Carboxypeptidase-G2 rescue in a patient with high dose methotrexate-induced nephrotoxicity.

A 13 year-old girl with osteosarcoma and pulmonary tumor recurrence developed acute renal failure following high dose methotrexate (12 g/m(2)) therapy, she had previously tolerated high dose methotrexate and her renal and hepatic functions were normal. Briefly, 48 hours after beginning methotrexate infusion her methotrexate concentration and creatinine level were 1338.8 microM/L and 5.8 mg/dl, respectively. Grade IV oral mucositis and neutropenia with fever developed at 144 hours after MTX infusion. Hydration and alkalinization were continued and leucovorin rescue was intensified based on the plasma MTX concentrations. Plasma exchange was performed twice and hemodialysis 3 times without problems, but methotrexate and creatinine levels remained high, 91.9 microM/L, and 2.5 mg/dl, respectively.
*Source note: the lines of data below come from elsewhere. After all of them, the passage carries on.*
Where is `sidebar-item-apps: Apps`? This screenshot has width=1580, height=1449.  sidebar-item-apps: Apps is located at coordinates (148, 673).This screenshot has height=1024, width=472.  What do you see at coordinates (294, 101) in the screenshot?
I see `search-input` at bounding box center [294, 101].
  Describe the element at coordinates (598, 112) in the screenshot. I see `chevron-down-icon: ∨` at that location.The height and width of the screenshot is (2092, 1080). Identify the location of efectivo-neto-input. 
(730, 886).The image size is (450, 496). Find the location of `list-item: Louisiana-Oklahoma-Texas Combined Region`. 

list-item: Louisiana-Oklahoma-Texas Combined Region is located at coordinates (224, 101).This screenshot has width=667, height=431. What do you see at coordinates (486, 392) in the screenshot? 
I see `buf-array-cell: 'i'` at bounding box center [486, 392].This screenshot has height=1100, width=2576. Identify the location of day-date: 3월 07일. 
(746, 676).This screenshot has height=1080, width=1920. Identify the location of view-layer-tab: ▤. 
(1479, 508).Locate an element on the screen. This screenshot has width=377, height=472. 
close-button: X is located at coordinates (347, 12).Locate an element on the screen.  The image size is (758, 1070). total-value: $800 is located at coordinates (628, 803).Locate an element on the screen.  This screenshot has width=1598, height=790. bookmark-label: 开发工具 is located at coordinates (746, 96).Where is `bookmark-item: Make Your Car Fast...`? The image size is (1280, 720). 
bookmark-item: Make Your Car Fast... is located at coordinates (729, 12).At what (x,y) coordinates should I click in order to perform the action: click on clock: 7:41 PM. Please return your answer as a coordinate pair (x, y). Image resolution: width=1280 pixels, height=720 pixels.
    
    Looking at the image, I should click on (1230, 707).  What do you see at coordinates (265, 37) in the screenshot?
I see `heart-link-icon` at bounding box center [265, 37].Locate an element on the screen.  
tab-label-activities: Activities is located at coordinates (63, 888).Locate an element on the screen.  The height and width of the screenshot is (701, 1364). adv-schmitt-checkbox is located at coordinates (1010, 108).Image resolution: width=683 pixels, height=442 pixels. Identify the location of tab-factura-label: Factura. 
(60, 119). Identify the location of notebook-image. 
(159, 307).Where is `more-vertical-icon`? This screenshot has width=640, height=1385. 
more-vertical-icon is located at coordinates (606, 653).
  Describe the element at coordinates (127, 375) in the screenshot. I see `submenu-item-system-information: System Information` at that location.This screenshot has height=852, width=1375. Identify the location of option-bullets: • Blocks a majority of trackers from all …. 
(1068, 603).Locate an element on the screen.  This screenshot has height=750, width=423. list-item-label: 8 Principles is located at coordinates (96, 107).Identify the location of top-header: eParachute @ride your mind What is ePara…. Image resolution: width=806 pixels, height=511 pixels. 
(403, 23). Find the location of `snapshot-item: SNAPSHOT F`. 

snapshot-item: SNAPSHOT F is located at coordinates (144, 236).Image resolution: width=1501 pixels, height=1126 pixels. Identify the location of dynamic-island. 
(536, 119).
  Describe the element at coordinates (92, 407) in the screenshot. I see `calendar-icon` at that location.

After 3 courses of hemodialysis carboxypeptidase-G2 (CPDG2) was administered at 50 U/kg, intravenously over 5 minutes. After 15 minutes of CPDG2 (Voraxaze) infusion, her plasma MTX concentration was 0.91 microM/L and no rebound elevation or side effects developed. Thirteen days post-MTX infusion her renal function had normalized. We report here our experience of a dramatic methotrexate level reduction caused by CPDG2 administration.